Pour commencer, l'anthropologue, historien et géopolitique de centre-gauche, Emmanuel Toddécrit ce qui suit à propos de la russophobie européenne contemporaine : « La construction d'une Europe post-nationale est un projet illusoire au regard de la diversité du continent. Elle a conduit à l'expansion de l'Union européenne, un ensemble disparate et instable, sur l'ancien espace soviétique. L'UE est désormais russophobe et belliciste, son agressivité étant ravivée par sa défaite économique face à la Russie [due au coût des sanctions européennes contre la Russie – Johann Rossouw]. L'UE tente d'entraîner les Britanniques, les Français, les Allemands et bien d'autres peuples dans une véritable guerre. Mais quelle étrange guerre ce serait, où les élites occidentales auraient fait leur lamentation sur le rêve hitlérien d'anéantir la Russie ! »

Par ailleurs, Pierre Lellouche, ancien ministre et membre conservateur de la commission parlementaire permanente des Affaires étrangères, a récemment remis en question la comparaison avec 1938, affirmant qu'il faudrait plutôt la comparer à 1914, c'est-à-dire à la veille de la Première Guerre mondiale, lorsque « un groupe d'États qui ne souhaitaient pas une guerre mondiale a été entraîné, par une erreur d'appréciation de l'un d'entre eux et par un système d'alliances mutuelles, dans une série d'événements qui ont conduit à la guerre. Je le répète : plus cette guerre dure, plus elle porte en elle les germes d'une escalade. »
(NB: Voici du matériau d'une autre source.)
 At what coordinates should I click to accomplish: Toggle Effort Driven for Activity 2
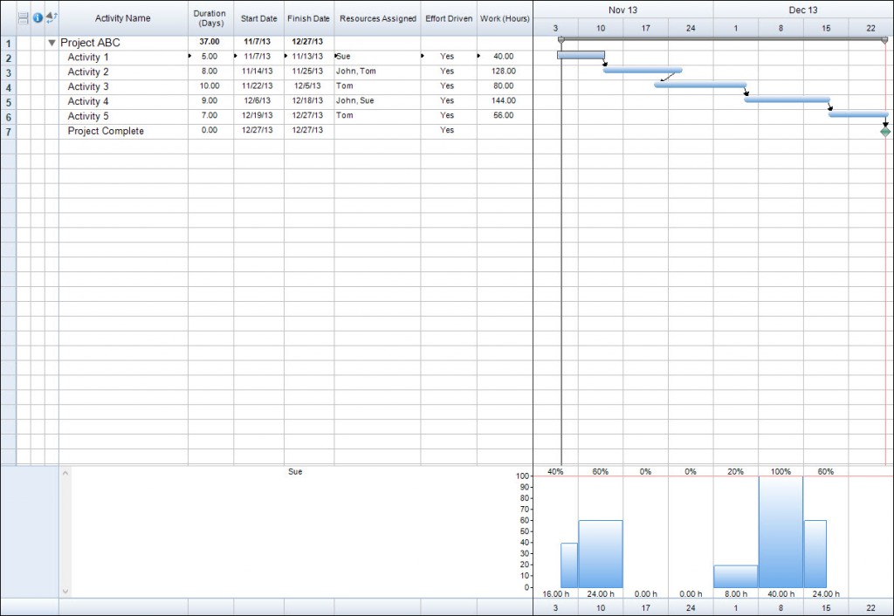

En conclusion : la guerre en Ukraine est un exemple classique de la manière dont une grande puissance, les États-Unis, s’attaque à une autre grande puissance, la Russie, en instrumentalisant un État plus faible, l’Ukraine. Dans une analyse objective du plan de paix actuellement en cours de négociation entre les États-Unis, la Russie et l’Ukraine, Anatol Lieven explique pourquoi il représente aujourd’hui la meilleure chance pour l’Ukraine de sortir du conflit en tant qu’État relativement souverain, bénéficiant de garanties de sécurité relativement satisfaisantes.

Si cela ne se produit pas, il est prévisible que la situation de l'Ukraine empirera de plus en plus, tandis que des nuages ​​de guerre évitables s'amoncelleront sur l'Europe.